Directed by Tod Browning [Other horror films: The Unknown (1927), London After Midnight (1927), Freaks (1932), Mark of the Vampire (1935), The Devil-Doll (1936)] & Karl Freund [Other horror films: The Mummy (1932), Mad Love (1935)]
So this is one of those movies that I grew up with. My parents owned this on VHS, and I saw it multiple times as a child. Watching it nowadays, it doesn’t really stand out as being an absolute classic as far as the story goes, but I can’t get past just how much I enjoy Bela Lugosi in his role.

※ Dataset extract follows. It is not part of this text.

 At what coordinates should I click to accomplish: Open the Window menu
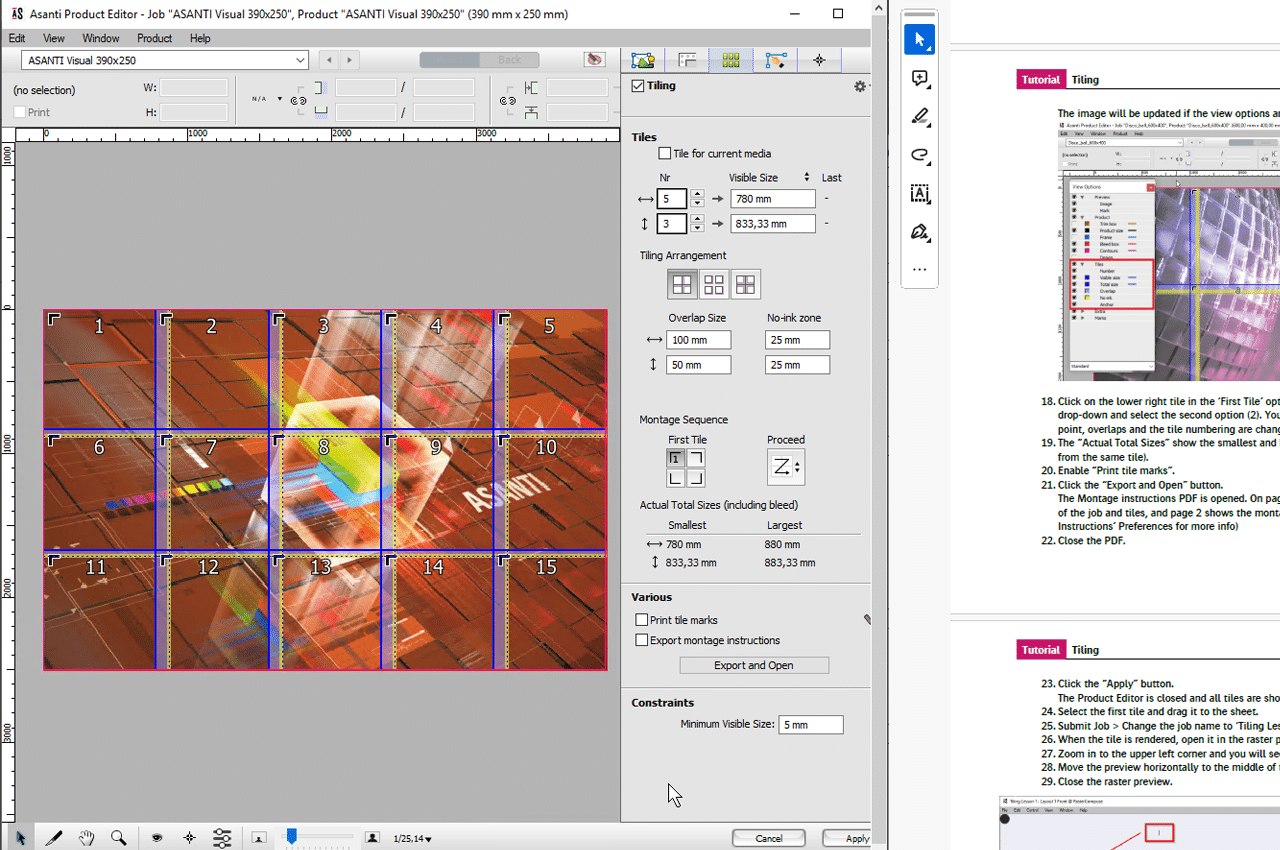100,38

Obviously, whether you think the film is overrated or not (and in recent years, it seems that people are veering that way – the review of this film in my copy of Horror!: 333 Films to Scare You to Death is absolutely scathing), the opening is pure greatness. A scared village, an eager young man ignoring warnings being fired at him. That carriage ride. That bat. That music they make. That Dracula.

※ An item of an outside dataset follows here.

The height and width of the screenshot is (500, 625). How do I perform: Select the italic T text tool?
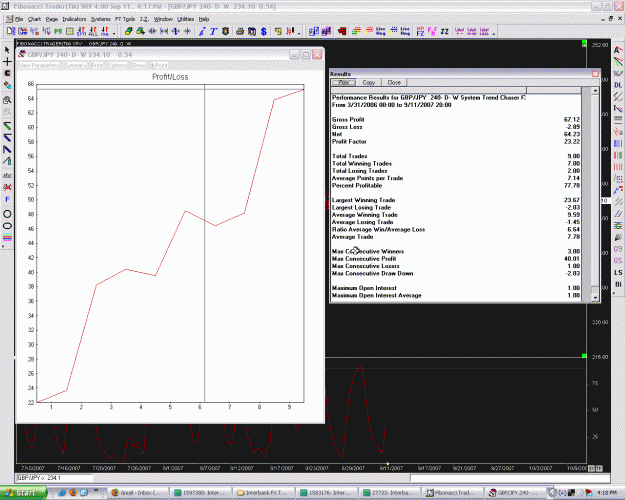tap(213, 31)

The opening is just fantastic. As Dracula, Bela Lugosi really gave a fantastic performance which, while certainly corny in some aspects, leads to some great lines (among them, “Listen to them – children of the night. What music they make” and the simpler yet still effective “Come here,” with that fun hand configuration). Nowadays I find Frankenstein a better film, but Lugosi is charming and entertaining in ways that no one in Frankenstein can compete with.

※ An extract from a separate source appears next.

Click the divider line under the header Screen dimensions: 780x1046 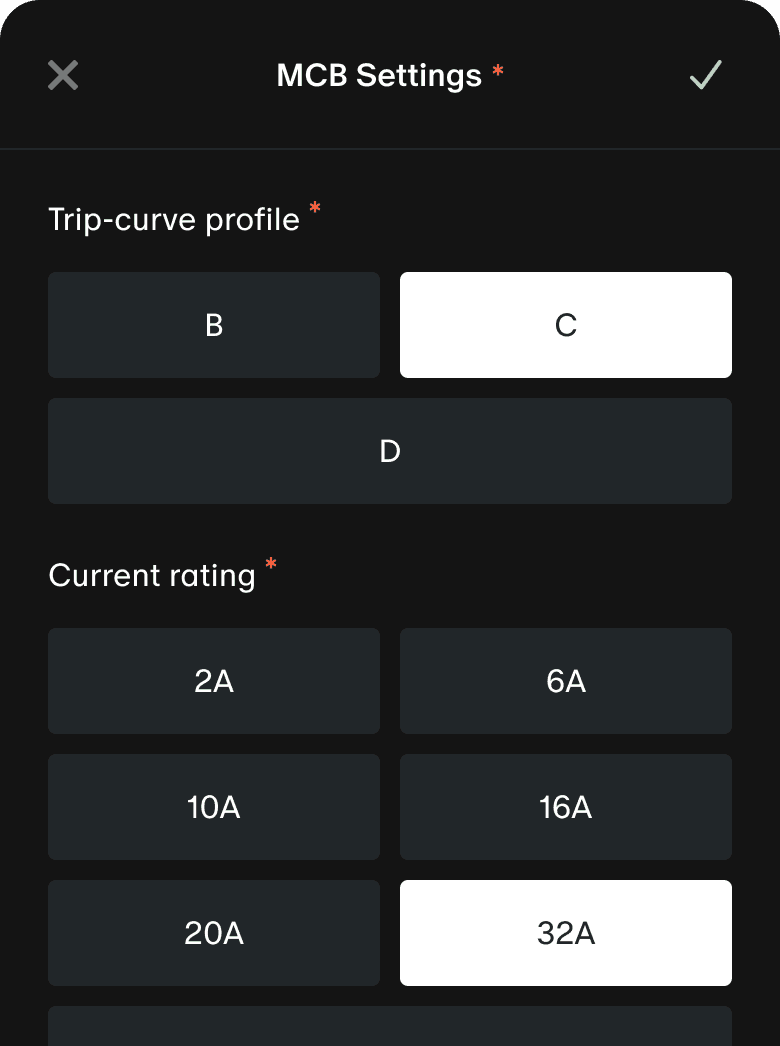[x=390, y=149]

Playing Van Helsing, Edward Van Sloan (who also had roles in both Frankenstein and The Mummy) was pretty good, and a solid antagonist for Dracula. Loved his mirror trick (and it was unnecessary too, as by that moment, Dracula didn’t know that Helsing knew, so Helsing lost out on surprising him), and how Dracula just slapped it out of his hands. Sloan was confident throughout and a pleasure to watch.
Otherwise, the best performance goes to Dwight Frye (Frankenstein, The Vampire Bat, and Bride of Frankenstein), who played a crazy guy with endless mirth. He also is rather quotable (though in what situations, I shudder to think), and gives an all-around fun performance. The other central performances, such as David Manners (The Mummy, The Black Cat, and Mystery of Edwin Drood), Herbert Bunston, and Helen Chandler (who had a somewhat weak character, and a pretty sad life post-Dracula) were all reasonable, but without Lugosi here, I doubt any of them would be remembered.
With quality settings (such as the final basement with the coffins spread around, or the initial castle in Hungary), quality music (I’m a fan of Philip Glass’ score), and some really memorable scenes, Dracula is a good late-night movie. It’s not amazing, it’s really not. It is good entertainment, though, and I adore it for that.